Media release

Business Archivist Wins Top Award

26 March 2004

The Director-General of the National Archives of Australia, Ross Gibbs, today announced that a prominent business archivist, Bruce Smith, has been selected as the winner of the inaugural Ian Maclean Award.

Making the announcement at a function at the Sydney Records Centre in The Rocks, Mr Gibbs said that Mr Smith is an active professional member and past treasurer of the Australian Society of Archives and has lectured in Archives and Records Management at the RMIT in Melbourne since 1995. He is a member of the International Council on Archives (ICA) and has also been on the ICA’s steering committee of Business and Labour Archives since 2000.

‘The National Archives conceived the Ian Maclean award to provide an individual with a paid opportunity to conduct research to benefit the archival profession in Australia, and Bruce Smith is a first-class choice,’ Mr Gibbs said.

‘He has been a major driver of the website Guide to Australian Business Records and the $15,000 stipend will allow him to further enhance our knowledge of business archives,’ he said.

Mr Smith said that he hoped his work would improve the base upon which acquisition decisions can be made in business archives and help identify which types of records should be targeted for collection.

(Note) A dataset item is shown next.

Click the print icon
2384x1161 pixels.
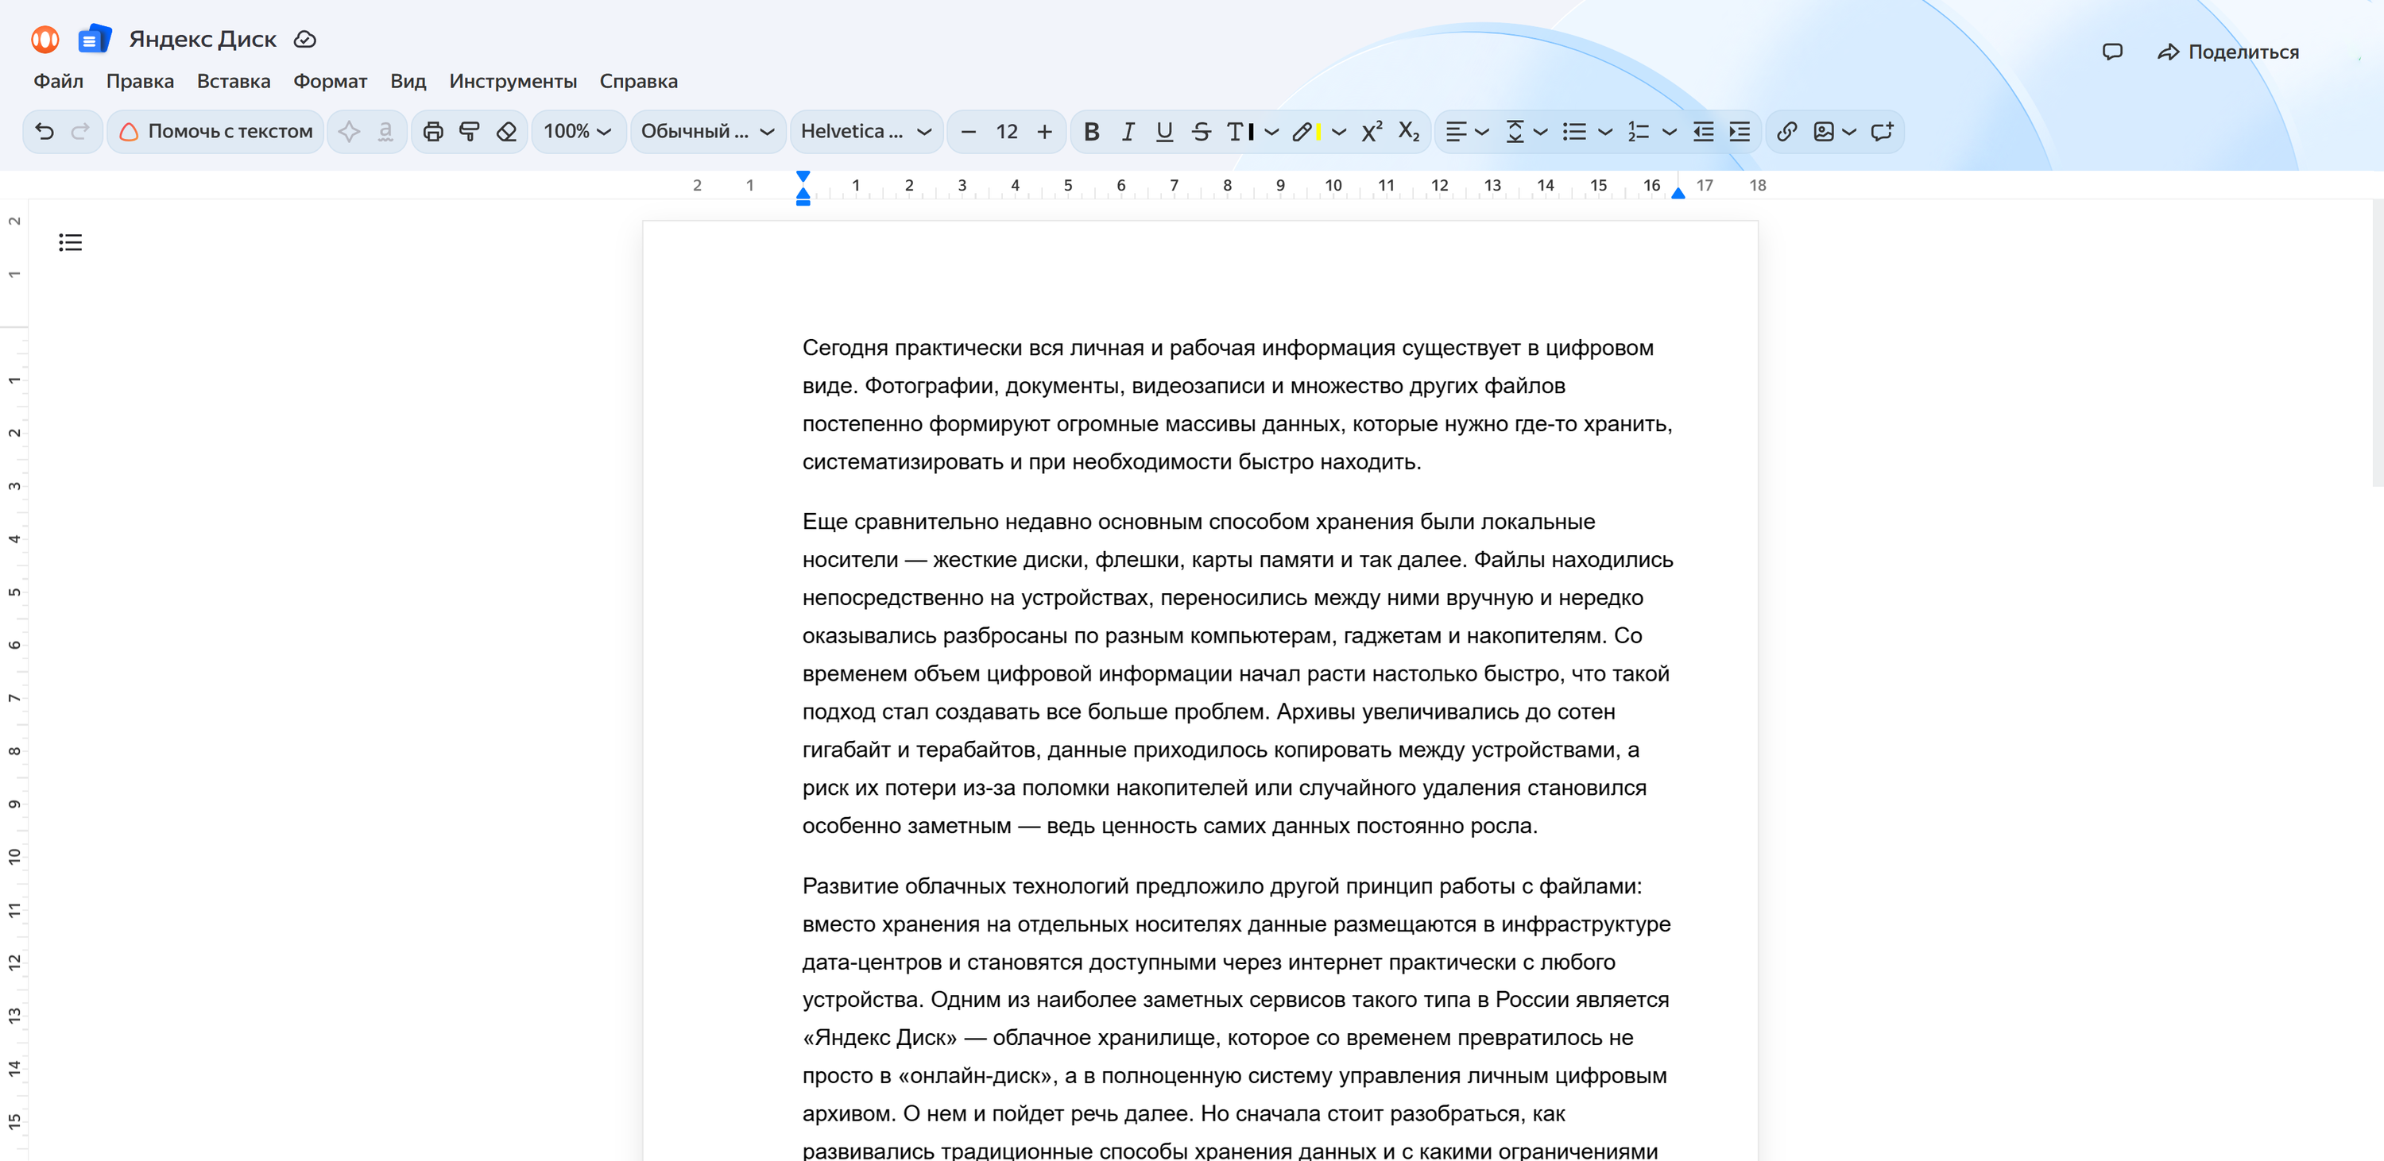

‘Business is under-documented in an historical sense and under represented in archives, both in terms of holdings and professional practice…apart from a handful of initiatives, little has happened to promote the identification, collection and use of business archives,’ Mr Smith said.

‘Thanks to this award and the ongoing support of the large business archives held by the ANU and the University of Melbourne, I hope to redress that situation,’ he said.

The National Archives award is named in memory of Ian Maclean (1919-2003) who worked passionately for the Archives profession for 50 years, starting as the first Commonwealth Archives Officer in October 1944.

He was also Principal Archivist for the South East Asia Treaty Organisation (SEATO) in Bangkok from 1969 until 1974 and later served as a consultant for UNESCO in Africa, Asia and the Pacific. On his retirement in 1980 he was Principal Archivist at the Archives Authority of NSW. In 1996 he received an Order of Australia for his contribution to the archival profession.